> [Exercise goal]:
Lines below that include "accomplish" are the answer; copy each one.

> [Recorded data]:
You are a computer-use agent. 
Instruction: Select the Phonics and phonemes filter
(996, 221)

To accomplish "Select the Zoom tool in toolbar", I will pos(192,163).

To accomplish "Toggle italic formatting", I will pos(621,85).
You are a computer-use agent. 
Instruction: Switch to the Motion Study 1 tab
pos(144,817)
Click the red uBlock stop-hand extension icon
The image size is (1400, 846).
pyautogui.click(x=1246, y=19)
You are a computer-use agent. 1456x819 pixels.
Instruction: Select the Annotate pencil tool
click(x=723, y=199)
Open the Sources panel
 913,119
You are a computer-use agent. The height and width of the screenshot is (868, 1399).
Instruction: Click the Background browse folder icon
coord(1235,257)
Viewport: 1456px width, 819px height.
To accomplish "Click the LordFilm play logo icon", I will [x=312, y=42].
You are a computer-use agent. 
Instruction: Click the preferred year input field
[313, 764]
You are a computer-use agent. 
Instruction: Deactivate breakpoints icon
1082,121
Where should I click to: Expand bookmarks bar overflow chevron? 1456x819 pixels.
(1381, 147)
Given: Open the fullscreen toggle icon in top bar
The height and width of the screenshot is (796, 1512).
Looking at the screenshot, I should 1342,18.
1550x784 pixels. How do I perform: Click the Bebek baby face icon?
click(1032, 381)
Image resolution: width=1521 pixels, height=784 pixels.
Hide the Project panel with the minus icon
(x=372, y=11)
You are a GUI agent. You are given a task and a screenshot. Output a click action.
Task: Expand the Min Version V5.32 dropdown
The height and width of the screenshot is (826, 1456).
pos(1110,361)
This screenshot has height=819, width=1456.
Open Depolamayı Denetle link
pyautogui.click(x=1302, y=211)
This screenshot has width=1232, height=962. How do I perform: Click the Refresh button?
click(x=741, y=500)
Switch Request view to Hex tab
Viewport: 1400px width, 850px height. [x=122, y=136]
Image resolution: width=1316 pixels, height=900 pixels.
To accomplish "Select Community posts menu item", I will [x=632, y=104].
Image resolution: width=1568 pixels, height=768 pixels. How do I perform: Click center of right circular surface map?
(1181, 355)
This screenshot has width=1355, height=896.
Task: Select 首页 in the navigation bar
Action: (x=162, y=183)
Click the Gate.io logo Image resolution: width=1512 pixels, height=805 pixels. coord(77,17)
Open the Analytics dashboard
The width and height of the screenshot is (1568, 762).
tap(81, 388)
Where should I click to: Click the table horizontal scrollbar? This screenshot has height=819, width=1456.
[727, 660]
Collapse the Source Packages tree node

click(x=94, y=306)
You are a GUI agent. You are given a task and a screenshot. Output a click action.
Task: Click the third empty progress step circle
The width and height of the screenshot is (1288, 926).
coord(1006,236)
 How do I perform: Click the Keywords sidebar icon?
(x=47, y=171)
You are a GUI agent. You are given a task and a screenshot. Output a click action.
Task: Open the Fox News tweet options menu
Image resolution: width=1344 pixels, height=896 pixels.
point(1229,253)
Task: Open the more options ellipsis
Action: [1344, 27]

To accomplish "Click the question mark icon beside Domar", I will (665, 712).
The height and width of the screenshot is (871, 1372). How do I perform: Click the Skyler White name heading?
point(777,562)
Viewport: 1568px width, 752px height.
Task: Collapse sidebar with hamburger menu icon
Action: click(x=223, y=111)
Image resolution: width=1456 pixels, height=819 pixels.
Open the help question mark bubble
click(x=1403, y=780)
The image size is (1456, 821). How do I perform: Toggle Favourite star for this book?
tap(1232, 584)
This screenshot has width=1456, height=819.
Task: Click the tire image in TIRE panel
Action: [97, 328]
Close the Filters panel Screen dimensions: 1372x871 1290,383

> [Task answer]:
To accomplish "Select the Zoom tool in toolbar", I will pos(192,163).
To accomplish "Toggle italic formatting", I will pos(621,85).
To accomplish "Click the LordFilm play logo icon", I will [x=312, y=42].
To accomplish "Select Community posts menu item", I will [x=632, y=104].
To accomplish "Click the question mark icon beside Domar", I will (665, 712).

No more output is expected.